Hi Guys, I am transcribing files having duration of two minutes. I have customized the language model using my own vocabulary. I have few things to ask.
What should be the order of my language model (kenlm)?
My audio files contain words like zero,one,two, three…nine ,twenty,thirty,forty ,fifty etc and a ,b ,c,d,e,f,…z etc.
e.g transcript
Your account number is four w nine seven ten five p eight h zero zero zero f b you have transferred five thousand nine hundred sixty eight dollars and ninety cents your remaining balance is four thousand eighty six dollars and forty cents.
Should I change the alpha and beta parameters ?
I have tried to find the optimal values of alpha and beta but it is a trade of between certain words. Not working as i expected.
What should be length of sentences in my vocab file?
Thanks Alot
((slow to reply) [NOT PROVIDING SUPPORT])
How did you customized it, adding your own content or just changing the content with your own ?
So according to your example transcript, the audio content is not just numbers.
That’s possible.
It’s always a trade-off. May I ask the accent of your speakers ? it’s not impossible this has a play in your issue here.

> Recorded information:

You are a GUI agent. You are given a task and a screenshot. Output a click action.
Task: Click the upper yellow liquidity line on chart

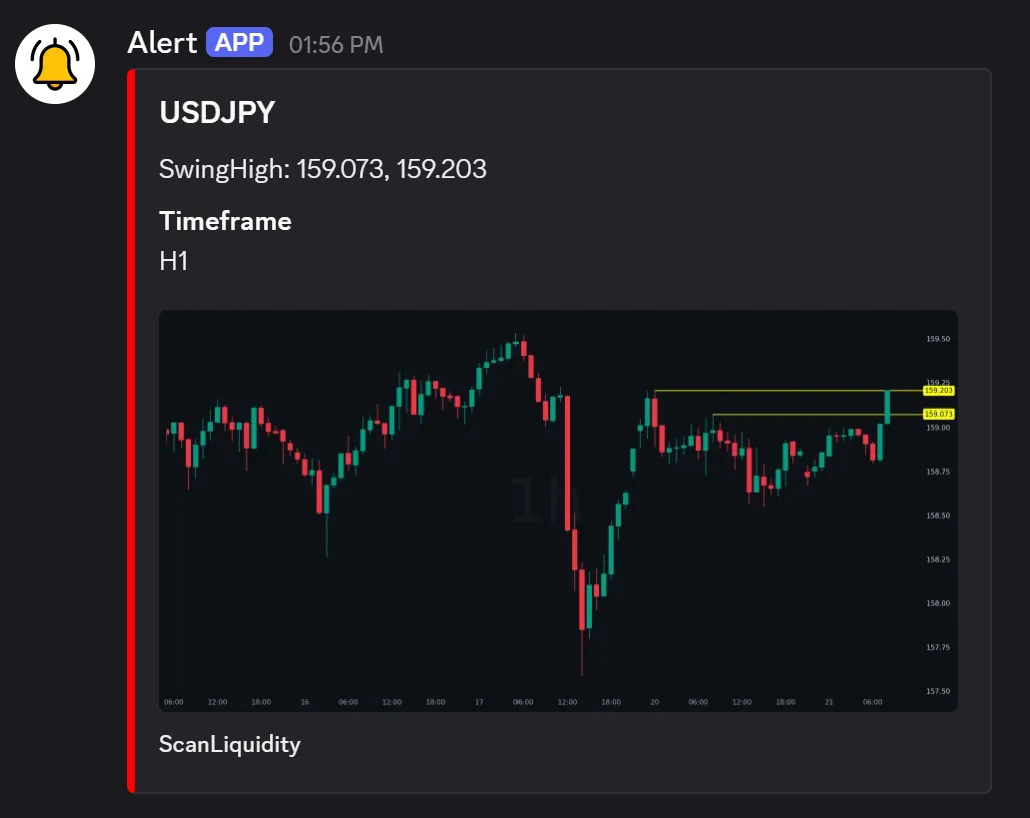780,388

> Task instructions:
1. Answer these questions about the forum thread on customizing a language model for transcription:
(a) What length are the audio files being transcribed?
(b) In the example transcript, what remaining balance is given?
(c) What does the last reply ask about the speakers?
2. Pick up the forum thread on customizing a kenlm language model after its last reply and write the next post.

> Exercise results:
1.
(a) Two minutes.
(b) Four thousand eighty six dollars and forty cents.
(c) Their accent.

2.
Thank you for Replying .
Accent is American and it works fine with the pre trained model. I made my own language model (no previous vocabulary). For me only account number and amount matters. But there are one or two mistakes in account number and in amount as well.
I added alphabet characters digits pronounciation(one,two,thirty,forty etc) and amounts like hundred, thousand etc.
Did i make any wrong assumptions for language model?
should i finetune on my data?
If yes I do not have smaller files of 5 to 7 seconds.
At maximum i have 100 audio files
are 3 epochs enough to finetune ?
((slow to reply) [NOT PROVIDING SUPPORT])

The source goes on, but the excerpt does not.